Implementing Kalman Filtering Algorithms for Estimating Clamp Force on a Test Rig : Testing the Power and Limitations of Unscented Kalman Filter-based Estimations

Sammanfattning: his study explores clamp force estimation using Unscented Kalman Filtering (UKF) in torque-controlled tightening scenarios with various velocity profiles. Previous research has explored the impact of velocity levels on target torque and clamping force, but only using hand-held tools. Prior research is extended by implementing UKF in a fixed setup, using the QST42, to remove user errors. Four strategies, Continuous Drive, TurboTight, Accelerating Tightening, and Paused Tightening, are analyzed using error and quality factor metrics.
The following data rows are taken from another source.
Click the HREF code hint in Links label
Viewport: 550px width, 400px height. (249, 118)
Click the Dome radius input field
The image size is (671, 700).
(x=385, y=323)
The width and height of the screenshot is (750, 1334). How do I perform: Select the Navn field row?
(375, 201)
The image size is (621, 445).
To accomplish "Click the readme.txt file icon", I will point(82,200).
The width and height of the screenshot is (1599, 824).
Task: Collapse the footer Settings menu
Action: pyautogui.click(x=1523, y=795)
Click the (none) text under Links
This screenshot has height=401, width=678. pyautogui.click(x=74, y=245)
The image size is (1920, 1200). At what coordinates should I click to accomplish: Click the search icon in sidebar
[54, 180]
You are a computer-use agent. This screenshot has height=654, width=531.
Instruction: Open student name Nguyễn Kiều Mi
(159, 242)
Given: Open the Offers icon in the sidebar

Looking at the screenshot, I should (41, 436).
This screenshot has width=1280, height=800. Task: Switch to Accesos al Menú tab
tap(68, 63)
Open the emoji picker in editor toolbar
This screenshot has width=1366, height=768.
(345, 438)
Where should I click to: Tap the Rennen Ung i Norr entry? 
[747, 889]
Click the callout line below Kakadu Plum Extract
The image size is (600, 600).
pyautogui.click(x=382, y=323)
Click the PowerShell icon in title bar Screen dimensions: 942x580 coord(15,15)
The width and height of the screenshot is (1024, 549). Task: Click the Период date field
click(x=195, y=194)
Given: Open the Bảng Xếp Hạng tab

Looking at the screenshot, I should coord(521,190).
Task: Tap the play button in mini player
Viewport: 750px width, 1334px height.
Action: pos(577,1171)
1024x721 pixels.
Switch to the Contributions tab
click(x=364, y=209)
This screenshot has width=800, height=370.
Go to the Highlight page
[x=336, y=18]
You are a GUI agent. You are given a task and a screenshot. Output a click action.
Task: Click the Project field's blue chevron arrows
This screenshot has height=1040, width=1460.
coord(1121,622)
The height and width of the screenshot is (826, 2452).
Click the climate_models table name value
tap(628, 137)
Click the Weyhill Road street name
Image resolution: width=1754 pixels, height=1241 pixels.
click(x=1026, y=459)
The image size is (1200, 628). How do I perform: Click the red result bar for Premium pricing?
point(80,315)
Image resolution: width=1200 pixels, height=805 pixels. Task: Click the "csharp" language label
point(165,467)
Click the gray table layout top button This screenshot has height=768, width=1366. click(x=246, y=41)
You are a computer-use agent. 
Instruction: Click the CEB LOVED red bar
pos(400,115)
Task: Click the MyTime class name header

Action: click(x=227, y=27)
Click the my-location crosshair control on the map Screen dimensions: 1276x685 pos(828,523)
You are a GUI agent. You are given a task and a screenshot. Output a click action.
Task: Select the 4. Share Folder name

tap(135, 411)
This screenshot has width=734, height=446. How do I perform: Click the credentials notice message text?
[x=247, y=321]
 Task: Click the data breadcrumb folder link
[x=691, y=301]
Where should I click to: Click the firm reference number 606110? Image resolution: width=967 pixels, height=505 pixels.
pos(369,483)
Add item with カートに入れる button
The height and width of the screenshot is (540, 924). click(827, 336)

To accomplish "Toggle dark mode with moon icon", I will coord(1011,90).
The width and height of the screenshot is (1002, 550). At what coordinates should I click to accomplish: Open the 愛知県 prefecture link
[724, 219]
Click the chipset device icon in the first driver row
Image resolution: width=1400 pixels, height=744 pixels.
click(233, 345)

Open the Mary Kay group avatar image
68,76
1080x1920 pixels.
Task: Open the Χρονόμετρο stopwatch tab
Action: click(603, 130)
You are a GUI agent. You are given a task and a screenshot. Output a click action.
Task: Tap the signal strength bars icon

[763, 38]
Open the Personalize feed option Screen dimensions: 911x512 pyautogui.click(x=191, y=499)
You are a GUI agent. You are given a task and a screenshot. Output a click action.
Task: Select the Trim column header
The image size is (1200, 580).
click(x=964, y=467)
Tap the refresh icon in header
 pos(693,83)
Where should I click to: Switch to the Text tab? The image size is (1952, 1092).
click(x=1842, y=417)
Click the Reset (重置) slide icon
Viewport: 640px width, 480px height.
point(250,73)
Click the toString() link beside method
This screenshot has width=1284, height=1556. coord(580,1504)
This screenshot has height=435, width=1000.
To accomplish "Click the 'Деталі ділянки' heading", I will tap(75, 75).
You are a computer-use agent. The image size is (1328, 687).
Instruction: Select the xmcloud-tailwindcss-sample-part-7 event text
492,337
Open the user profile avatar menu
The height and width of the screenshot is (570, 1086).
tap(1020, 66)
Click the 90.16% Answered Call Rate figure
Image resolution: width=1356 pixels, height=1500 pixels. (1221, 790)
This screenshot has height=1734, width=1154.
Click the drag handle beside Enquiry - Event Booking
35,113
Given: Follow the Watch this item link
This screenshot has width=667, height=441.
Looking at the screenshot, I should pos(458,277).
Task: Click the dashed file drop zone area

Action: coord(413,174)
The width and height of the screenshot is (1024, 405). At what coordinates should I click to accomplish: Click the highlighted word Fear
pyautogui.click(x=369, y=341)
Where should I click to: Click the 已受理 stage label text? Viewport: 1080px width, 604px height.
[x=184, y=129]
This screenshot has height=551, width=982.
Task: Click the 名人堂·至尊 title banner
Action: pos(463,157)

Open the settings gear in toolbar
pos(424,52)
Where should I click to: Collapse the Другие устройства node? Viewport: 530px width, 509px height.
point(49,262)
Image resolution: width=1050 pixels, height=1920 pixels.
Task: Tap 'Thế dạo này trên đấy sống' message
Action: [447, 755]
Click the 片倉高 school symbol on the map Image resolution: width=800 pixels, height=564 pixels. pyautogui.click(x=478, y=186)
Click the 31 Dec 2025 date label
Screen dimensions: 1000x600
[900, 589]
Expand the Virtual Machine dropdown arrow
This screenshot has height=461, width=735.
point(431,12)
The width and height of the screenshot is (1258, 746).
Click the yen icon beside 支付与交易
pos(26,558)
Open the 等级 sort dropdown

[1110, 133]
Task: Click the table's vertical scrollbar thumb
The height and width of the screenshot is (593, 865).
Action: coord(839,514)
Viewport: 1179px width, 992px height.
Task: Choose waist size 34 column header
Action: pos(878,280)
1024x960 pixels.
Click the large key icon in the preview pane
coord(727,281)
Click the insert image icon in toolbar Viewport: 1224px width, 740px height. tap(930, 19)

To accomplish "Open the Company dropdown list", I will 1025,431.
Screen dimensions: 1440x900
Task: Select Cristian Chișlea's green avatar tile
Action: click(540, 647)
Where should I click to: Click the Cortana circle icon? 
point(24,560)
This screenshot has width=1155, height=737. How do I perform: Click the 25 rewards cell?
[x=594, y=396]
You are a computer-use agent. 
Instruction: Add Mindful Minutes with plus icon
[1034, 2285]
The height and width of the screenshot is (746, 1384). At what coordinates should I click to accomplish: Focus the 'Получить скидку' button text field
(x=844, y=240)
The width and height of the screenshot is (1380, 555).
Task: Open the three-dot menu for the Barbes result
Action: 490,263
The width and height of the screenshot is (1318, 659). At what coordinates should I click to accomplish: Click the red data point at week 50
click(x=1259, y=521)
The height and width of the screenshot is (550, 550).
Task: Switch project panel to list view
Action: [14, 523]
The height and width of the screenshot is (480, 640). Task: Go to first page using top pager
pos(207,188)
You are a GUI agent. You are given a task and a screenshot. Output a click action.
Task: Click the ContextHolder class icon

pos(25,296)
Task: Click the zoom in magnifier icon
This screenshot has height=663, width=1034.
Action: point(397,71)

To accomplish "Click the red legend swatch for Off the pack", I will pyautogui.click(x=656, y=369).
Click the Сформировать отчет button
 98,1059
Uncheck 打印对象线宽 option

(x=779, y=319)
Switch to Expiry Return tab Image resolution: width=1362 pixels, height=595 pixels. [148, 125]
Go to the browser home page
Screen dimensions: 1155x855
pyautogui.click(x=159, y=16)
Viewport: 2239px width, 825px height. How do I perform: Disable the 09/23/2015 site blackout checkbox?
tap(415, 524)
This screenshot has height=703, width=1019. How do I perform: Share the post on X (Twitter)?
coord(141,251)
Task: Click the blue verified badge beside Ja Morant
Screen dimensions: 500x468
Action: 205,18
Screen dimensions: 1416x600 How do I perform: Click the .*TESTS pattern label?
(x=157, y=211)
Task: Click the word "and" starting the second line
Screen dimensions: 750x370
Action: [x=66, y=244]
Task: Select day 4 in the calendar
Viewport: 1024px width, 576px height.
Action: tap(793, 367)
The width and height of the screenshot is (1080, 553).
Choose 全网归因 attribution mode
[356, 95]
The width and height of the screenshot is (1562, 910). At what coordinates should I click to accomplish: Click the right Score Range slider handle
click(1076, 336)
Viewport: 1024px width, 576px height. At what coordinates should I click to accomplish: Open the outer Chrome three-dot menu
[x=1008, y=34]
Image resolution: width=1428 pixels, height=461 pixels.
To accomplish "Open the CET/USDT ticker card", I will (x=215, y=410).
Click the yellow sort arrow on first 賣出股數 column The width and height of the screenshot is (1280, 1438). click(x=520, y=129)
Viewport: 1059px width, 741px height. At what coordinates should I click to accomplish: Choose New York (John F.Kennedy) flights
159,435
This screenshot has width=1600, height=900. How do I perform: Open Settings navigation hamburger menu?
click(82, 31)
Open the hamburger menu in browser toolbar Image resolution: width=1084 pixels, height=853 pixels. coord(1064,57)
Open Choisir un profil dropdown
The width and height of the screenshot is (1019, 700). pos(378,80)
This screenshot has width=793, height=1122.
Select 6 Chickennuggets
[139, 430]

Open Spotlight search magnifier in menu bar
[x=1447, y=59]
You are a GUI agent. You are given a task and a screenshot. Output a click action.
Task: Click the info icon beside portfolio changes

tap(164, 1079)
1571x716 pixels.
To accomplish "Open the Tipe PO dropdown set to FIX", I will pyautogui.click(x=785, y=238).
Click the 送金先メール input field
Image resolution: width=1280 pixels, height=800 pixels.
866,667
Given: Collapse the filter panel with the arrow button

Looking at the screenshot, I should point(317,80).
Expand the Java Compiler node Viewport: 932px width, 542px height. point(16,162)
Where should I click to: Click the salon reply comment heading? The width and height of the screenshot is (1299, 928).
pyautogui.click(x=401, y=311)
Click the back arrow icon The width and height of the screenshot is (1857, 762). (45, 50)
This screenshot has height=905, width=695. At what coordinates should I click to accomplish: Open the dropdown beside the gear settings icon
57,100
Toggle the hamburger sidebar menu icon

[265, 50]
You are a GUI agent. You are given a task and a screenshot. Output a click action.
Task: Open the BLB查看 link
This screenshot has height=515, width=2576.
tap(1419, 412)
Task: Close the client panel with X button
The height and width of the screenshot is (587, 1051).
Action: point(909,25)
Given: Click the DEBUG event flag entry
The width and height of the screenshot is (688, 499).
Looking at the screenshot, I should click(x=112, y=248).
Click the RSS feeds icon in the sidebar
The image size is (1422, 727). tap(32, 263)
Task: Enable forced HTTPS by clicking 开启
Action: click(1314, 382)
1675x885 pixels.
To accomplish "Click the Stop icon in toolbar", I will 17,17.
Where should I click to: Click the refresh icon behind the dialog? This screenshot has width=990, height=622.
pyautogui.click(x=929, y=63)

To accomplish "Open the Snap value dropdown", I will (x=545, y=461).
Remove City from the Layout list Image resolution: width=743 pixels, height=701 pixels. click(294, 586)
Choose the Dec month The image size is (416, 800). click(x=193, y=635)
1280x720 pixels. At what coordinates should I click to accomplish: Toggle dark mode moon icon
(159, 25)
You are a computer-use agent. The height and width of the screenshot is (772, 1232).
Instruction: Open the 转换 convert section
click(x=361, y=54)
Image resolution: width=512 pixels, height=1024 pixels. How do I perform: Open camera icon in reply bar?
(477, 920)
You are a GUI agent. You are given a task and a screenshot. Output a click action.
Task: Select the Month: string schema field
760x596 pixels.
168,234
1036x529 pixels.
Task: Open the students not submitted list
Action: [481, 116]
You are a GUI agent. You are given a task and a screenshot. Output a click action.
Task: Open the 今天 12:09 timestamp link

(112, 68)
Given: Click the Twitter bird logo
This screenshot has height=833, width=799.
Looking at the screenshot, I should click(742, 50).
In Continuous Drive, both hand-held and fixed rigshave mean errors of approximately 4.09% and 4.14%, with quality factors of 88.38% and 97.72%.UKF adapts well in TurboTight, with mean errors of 3.50% (hand-held) and 5.23% (fixed rigs), and quality factors of 93.02% and 94.44%, respectively. Dynamic strategies like Accelerating Tightening- yield higher mean errors (10.33%) and quality factors (94.86%), while Paused Tightening results in a mean error of 5.17% and a quality factor of 76.86%. Tailoring UKF calibration is crucial for accuracy. Overall, this research underscores the close correlation between UKF’s performance and the dynamics of the tightening strategy. The implications extend to industrial applications, advocating for strategy-specific adjustments to enhance clamp force estimation accuracy. This study contributes to advancing UKF’s applicability in real-world scenarios, providing a foundational framework to enhance the accuracy and reliability of clamp force estimations.